LLMs and Content Repositories
The Google Search Bar / Screen is the most visited website in the world. We go there every day looking for answers. A search query, and we get a list of websites, the first 10 on the first page of the results. We go to the first one but may end up not being satisfied, we change the query until we get close to what we want. The feeling is that of skimming through a large book and hunting for a paragraph that can help you find the answer to your search query.
But the world changed overnight.
Chatgpt.
Instead of trying to find a page or a paragraph in a large book with a search query, you were now asking a question and getting an answer. The answer may be a hallucination, but it still does look real.
Each of us had many books, especially the ones like Encyclopaedia Britannica, prior to Google taking on our lives. Content repositories moved online, and we were paying for access to such repositories. It was in the form of subscriptions to online text, online videos, and online audio. All of these are great when you had the time to read through a lot of content, listen to an entire audio podcast or watch an entire video — in your quest to learn something new or find something you are looking for.
But, what do you do when you want quick answers, but don’t have time to read, watch or listen?
This is the hole that Chatgpt or similar solutions aim to fill.

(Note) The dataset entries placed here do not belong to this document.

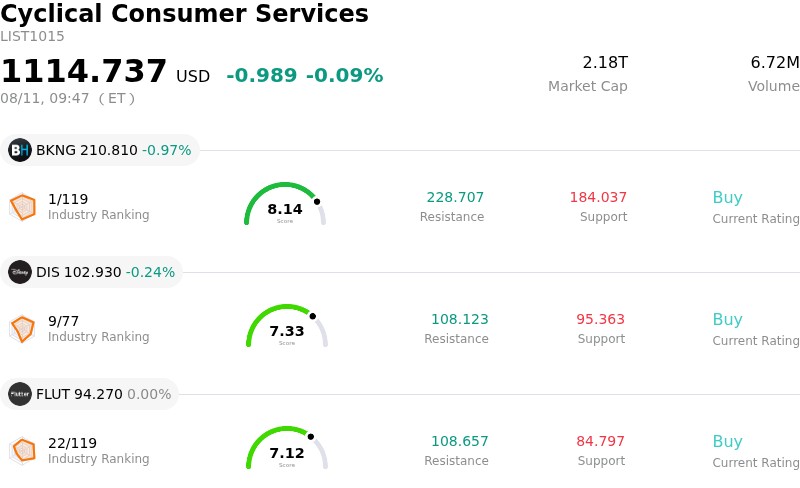Image resolution: width=800 pixels, height=488 pixels.
Task: Open the DIS 102.930 stock chip
Action: (x=92, y=272)
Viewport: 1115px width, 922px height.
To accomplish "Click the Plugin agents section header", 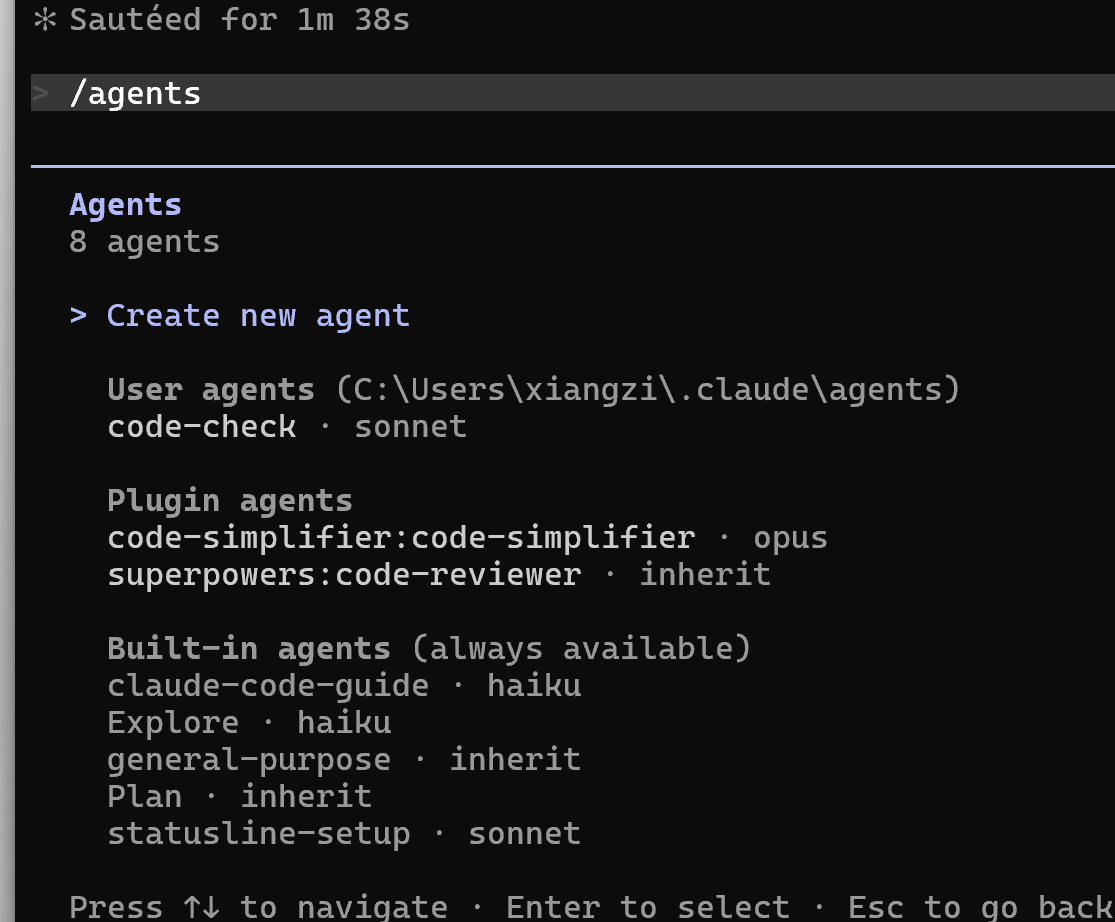I will click(x=230, y=500).
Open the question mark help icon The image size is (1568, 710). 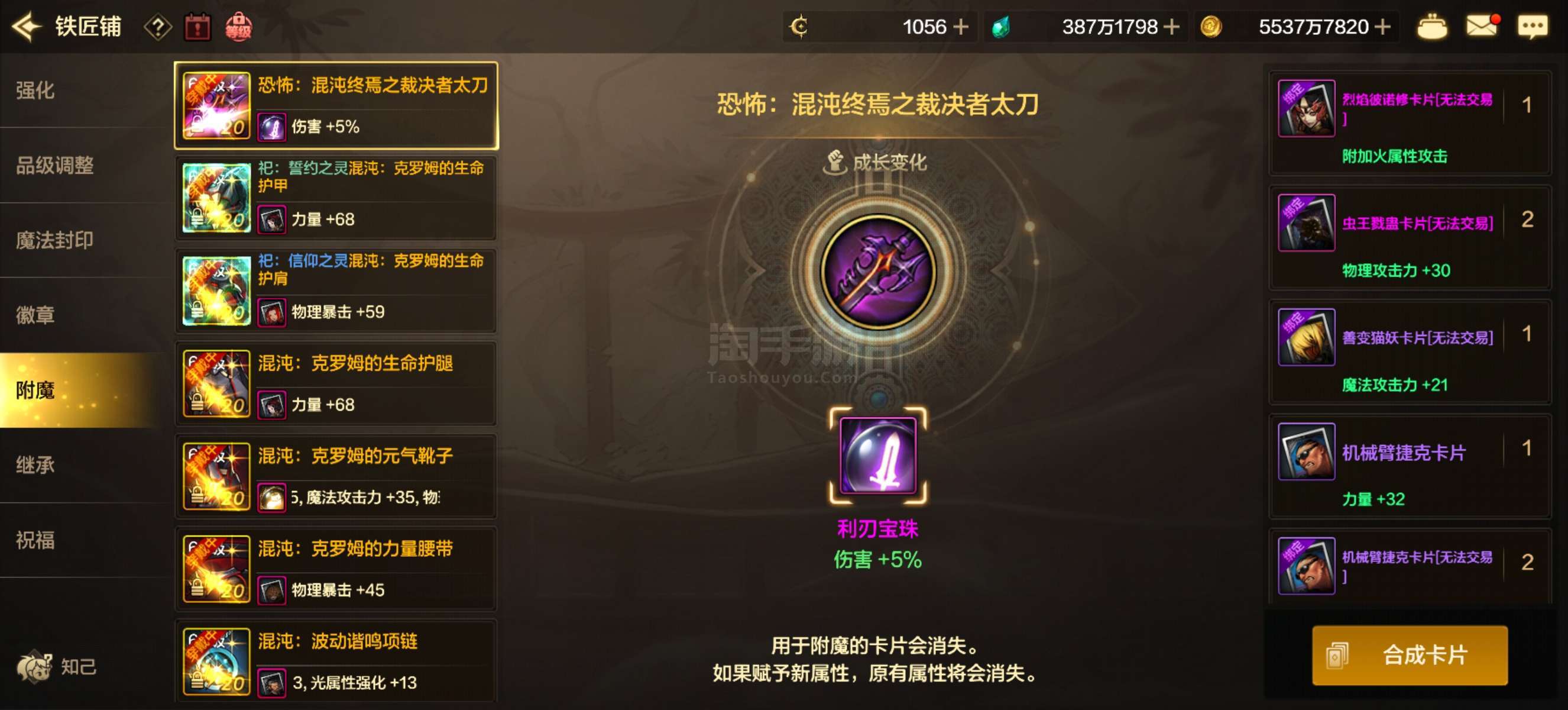158,27
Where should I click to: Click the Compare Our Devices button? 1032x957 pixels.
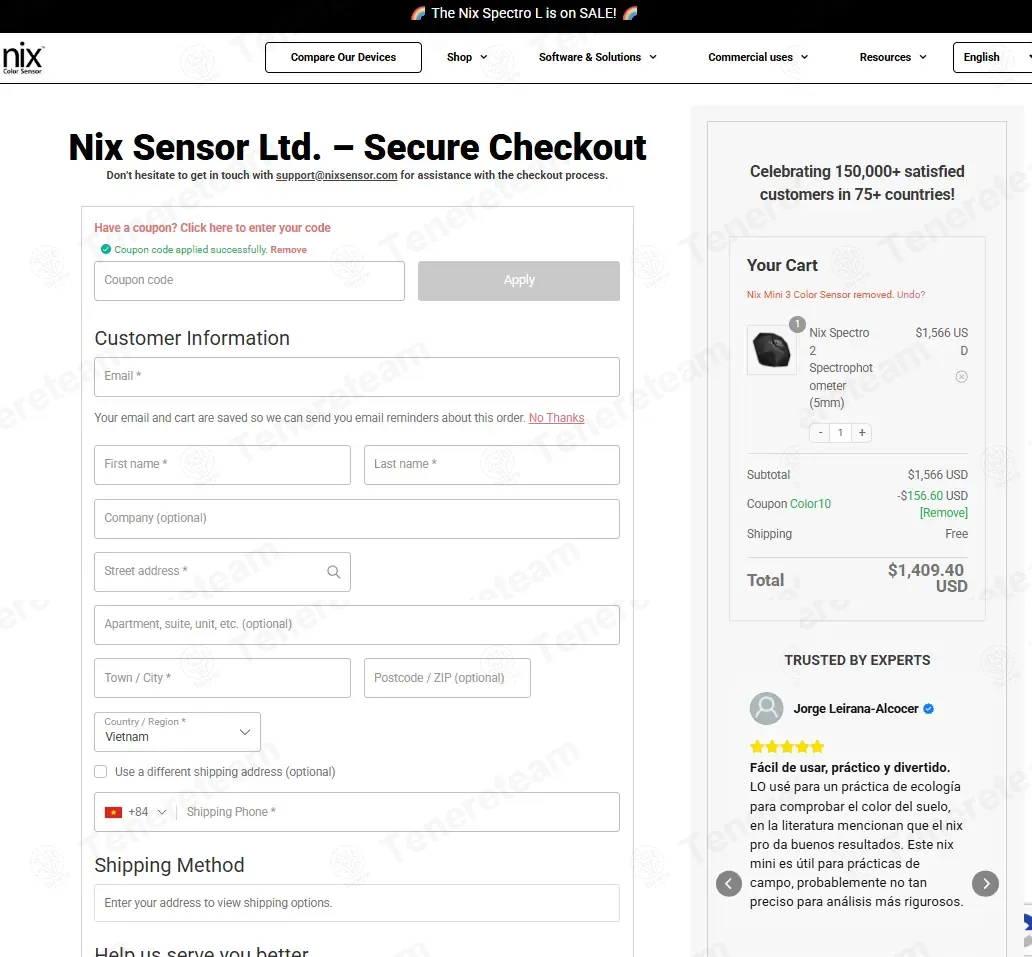tap(344, 57)
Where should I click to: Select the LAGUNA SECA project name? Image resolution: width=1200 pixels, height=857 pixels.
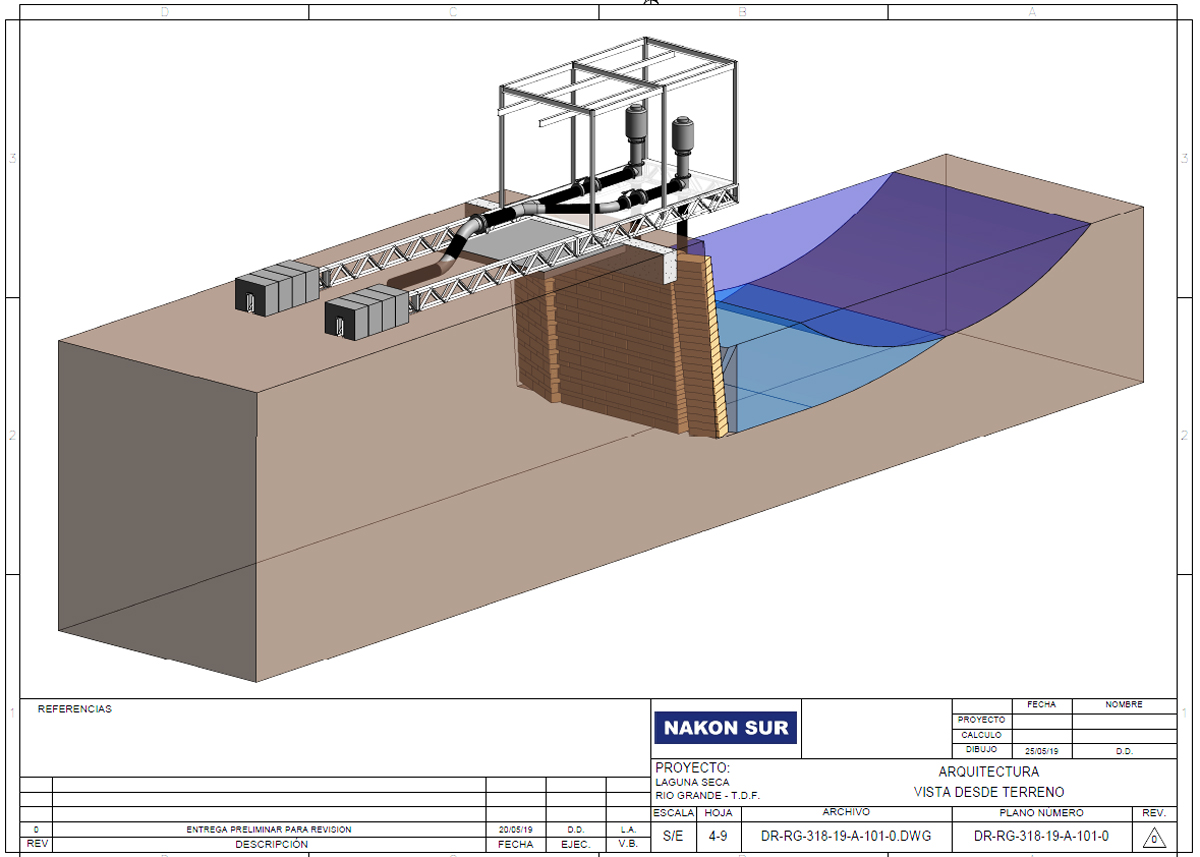coord(692,782)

Did you hear about what happened to Chegg? More than anything else, it was known as a website to submit your homework questions and get answers to them. And it was known only for that. Will you buy a subscription to only this one?
There is Udemy, a collection of video content for learning anything imaginable. But each video series is at least 30 minutes or more, and you may not even be sure if the content contains the answer to your question. Will you buy a subscription or buy a single course?
Chatgpt or similar LLMs have been trained on a lot of content. You ask a question and get an answer, it may or not be right. But, you don’t have to search through many results or go through a video. And Chatgpt is not limited only to just one form of content. These solutions have a free version which gives you almost all that you want.
So, why would anyone want to pay for content? Especially, when the content is not sufficiently differentiated or unique. Content was already a commodity. What will LLMs do further to it?
LLMs will keep improving, getting trained on more content, ultimately leading at least some of these to fold.